Thursday 1 June 2006 SPECIAL INTEREST MATTERS
ACCIDENT AT BEACONSFIELD MINE
Mr FINCH (Rosevears) - Mr President, as the member for Rosevears, I cannot speak early in this new Parliament without mentioning the events that unfolded on and after Anzac Day 2006 at Beaconsfield in the heart of my electorate. We have all read and watched hundreds of reports of the Beaconsfield accident and I do not want to go over any of that now. But I do want to note the way the community of Beaconsfield and the wider community responded to the drama involving the death of Larry Knight and the plight of Brant Webb and Todd Russell. I also want to pay tribute to the rescue team and the other experts who saw that those two men escaped safely and who helped them readjust, not only to daylight but to an incredible publicity barrage that greeted them early that morning when they emerged from the shaft and thereafter. Seldom has a news story so dominated the media and our thoughts, to such an extent that Beaconsfield has become a household word and is well known beyond Australia, as are the names of mine manager, Matthew Gill, Mayor Barry Easther, and the AWU's Bill Shorten. Recently, in fact, when I attended events in Victoria and New South Wales, associated with World Lupus Day, I was introduced as the Legislative Councillor for Beaconsfield and that was fine by me.

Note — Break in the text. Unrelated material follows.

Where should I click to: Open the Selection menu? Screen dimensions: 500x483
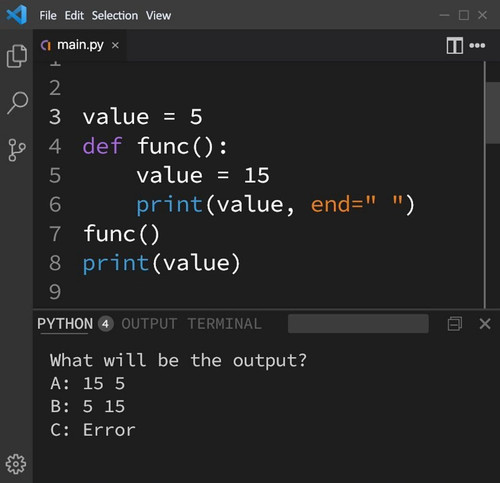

The community of Beaconsfield itself is a small one but of course it spreads well outside the town. So I ask the question, what makes a community? Some say there has to be a post office and a pub. Some communities start to die if they lose their school. Beaconsfield has a good mix of shops, three pubs and a vibrant primary school which has now demonstrated that it is near the heart of the community. You may have seen the television image of Brant and Todd arriving by ambulance to a well-prepared and efficient Launceston General Hospital which had been readying itself for several hours before they arrived at 7 a.m. For a while the LGH became the focus of the Beaconsfield story. That morning its CEO, Stephen Ayre, took part in dozens of live media interviews around the world. Beaconsfield people would see the LGH, their nearest major medical facility, as an extension of their community. So it is hard to draw boundaries around the community.

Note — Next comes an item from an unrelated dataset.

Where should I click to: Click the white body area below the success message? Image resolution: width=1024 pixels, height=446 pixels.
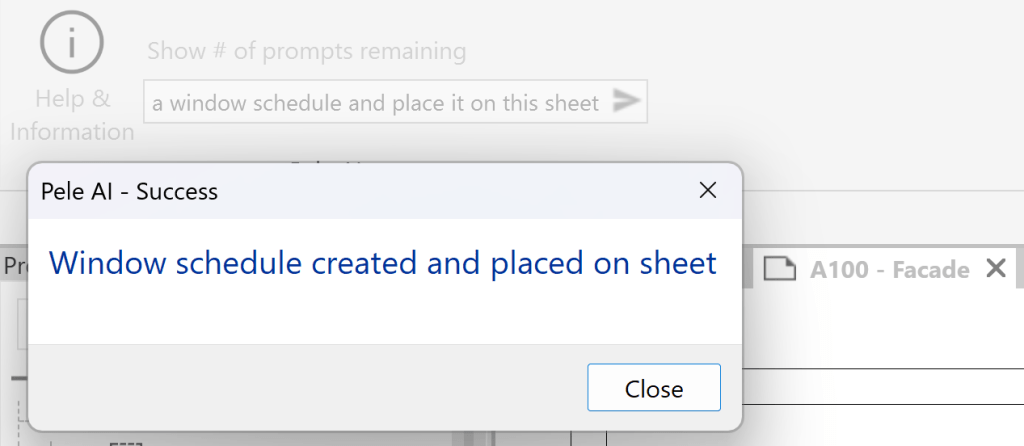tap(382, 315)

The point I am trying to make is that Tasmania - the whole of Tasmania - is a community. Look at how a community was affected 10 years ago by the horrible events at Port Arthur. Those events did not just hit the community of the Tasman Peninsula, they hit all of us, excruciatingly. Beaconsfield was, of course, vastly different. But the events of Beaconsfield made us realise that we are part of a wide community, although we are particularly proud of the community of Beaconsfield itself. I think you can draw the community boundaries for yourselves. To my mind, a reasonable initial boundary is the Tasmanian coastline. Beaconsfield this year and Port Arthur in 1996 taught us that we belong to a community in which no man is an island. What happens to any man, woman or child on an island affects us all. Do not ask for whom the bell tolls; it tolls for all Tasmanians. It did at Beaconsfield and it did at Port Arthur.
If I may quote from the Governor's speech on Tuesday:
'Tasmanians have a very strong sense of regional difference and common identity. Tasmanian people share a real sense of belonging. We are caring and friendly people, who have a relaxed way of life, a safe social environment … and a quality of life that is the envy of the nation. We have a web of close rural and regional communities that sustains the Tasmanian … identity. That is what makes us stronger. Tasmanians have the most collaborative communities in the nation - communities that rally together in times of need.'
Mr President, I think that the best thing that has come out of the 2006 Beaconsfield accident, apart from the survival of Todd Russell and Brant Webb, is that it has reminded us about our Tasmanian community and I hope has strengthened the sense of community in all of us.